[web-devel] http-enumerator connecting via a http proxy

Michael Snoyman michael at snoyman.com
Mon May 16 20:50:56 CEST 2011


On Sat, May 14, 2011 at 2:55 PM, Erik de Castro Lopo
<mle+hs at mega-nerd.com>wrote:

> Michael Snoyman wrote:
>
> > > I've implemented  four functions;  proxyHttp, proxyHttpLbs,
> > > proxyHttpRedirect and proxyHttpLbsRedirect but it occurs
> > > to me that if we added a field of type 'Maybe Proxy' to the
> > > 'Request m' data type, the fucntionality of the four functions
> > > I have hacked up could be merged with the original versions
> > > of these.
> > >
> > > Does that sound like a sane approach?
> >
> > Yes, I think that sounds good.

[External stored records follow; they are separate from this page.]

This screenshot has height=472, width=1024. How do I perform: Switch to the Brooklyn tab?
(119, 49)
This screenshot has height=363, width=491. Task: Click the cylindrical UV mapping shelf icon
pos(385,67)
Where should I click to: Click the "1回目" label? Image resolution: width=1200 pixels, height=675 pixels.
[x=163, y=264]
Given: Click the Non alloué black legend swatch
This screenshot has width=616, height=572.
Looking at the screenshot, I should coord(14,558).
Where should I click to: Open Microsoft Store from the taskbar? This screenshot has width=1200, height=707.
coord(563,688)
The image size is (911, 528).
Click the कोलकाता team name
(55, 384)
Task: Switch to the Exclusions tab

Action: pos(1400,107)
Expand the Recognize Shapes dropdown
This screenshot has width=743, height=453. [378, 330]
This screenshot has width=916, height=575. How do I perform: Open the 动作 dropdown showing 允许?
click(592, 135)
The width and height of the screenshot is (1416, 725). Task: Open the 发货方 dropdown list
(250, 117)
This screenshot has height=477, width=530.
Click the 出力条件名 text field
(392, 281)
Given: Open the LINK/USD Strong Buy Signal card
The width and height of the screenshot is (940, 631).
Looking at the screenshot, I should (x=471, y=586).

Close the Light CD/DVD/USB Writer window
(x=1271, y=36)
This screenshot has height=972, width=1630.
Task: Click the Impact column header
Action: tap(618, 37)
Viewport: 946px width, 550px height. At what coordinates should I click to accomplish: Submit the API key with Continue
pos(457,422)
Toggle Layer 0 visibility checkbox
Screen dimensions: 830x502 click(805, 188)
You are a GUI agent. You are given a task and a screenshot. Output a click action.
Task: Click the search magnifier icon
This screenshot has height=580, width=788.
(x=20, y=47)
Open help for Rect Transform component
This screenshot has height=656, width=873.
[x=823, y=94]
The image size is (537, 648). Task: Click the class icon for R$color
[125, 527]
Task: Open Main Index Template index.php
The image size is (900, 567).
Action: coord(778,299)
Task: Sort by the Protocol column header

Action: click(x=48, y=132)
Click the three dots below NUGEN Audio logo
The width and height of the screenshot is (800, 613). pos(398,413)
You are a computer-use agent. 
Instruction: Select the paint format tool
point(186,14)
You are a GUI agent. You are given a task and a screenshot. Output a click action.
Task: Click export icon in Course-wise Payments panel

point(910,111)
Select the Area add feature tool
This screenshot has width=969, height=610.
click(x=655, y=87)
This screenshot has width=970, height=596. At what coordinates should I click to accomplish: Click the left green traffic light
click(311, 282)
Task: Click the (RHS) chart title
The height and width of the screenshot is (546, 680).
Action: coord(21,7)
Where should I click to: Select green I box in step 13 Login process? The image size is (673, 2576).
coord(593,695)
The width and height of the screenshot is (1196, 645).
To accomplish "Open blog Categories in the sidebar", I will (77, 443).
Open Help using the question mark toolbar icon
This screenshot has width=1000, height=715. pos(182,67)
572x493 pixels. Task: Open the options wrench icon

Just let me know when I should look at the
> > code; I'm impressed how quickly you're getting this done!
>
> Ok, I've submitted a github pull request that modifies the
> existing http function to proxy HTTP requests. This was a
> relatively simple matter of modifying hosts, ports, and
> headers.
>
> I'm now looking at doing HTTPS and I'm a little lost on how
> to proceed. Basically proxying of HTTPS works as follows:
>
>  a) Wants to connect to https://encrypted.google.com/
>    via HTTP proxy called squid listening on port 3128.
>
>  b) Client opens an un-encrypted connection to squid:3128
>    and sends a request:
>
>        CONNECT encrypted.google.com:443 HTTP/1.1
>
>  c) Squid proxy connects to encrypted.google.com port 443
>    and gets back a response of:
>
>        HTTP/1.1 200 Connection established
>
>     which it sends the client.
>
>  d) The squid proxy then blindly transfers bytes from the client
>    to encrypted.google.com and bytes from encrypted.google.com
>    to the client.
>
>  e) The client does TLS negotiation over the bi-directional pipe
>    established and maintained by the proxy.
>
> I can send the CONNECT and get back the HTTP 200 OK, but I'm
> not sure how to proceed.
>
> Clues?
>
>
> Hmm... this *does* seem problematic. If I understand correctly, we need to
first accept unencrypted data over the socket, and then encrypted. The first
thing (and probably least important) that jumps out to me is that we
probably need to reconsider how we use the manager for proxied connections.
The more serious concern is that the TLS package uses Handles under the
surface, while http-enumerator uses Sockets for non-SSL connections.

If I were to take a stab at the best approach, it would be to modify
withSslConn to (optionally) read in the HTTP response line from the proxy
before handing control off to TLS. I'm not sure I entirely understand the
issue, but does that seem like a plausible approach?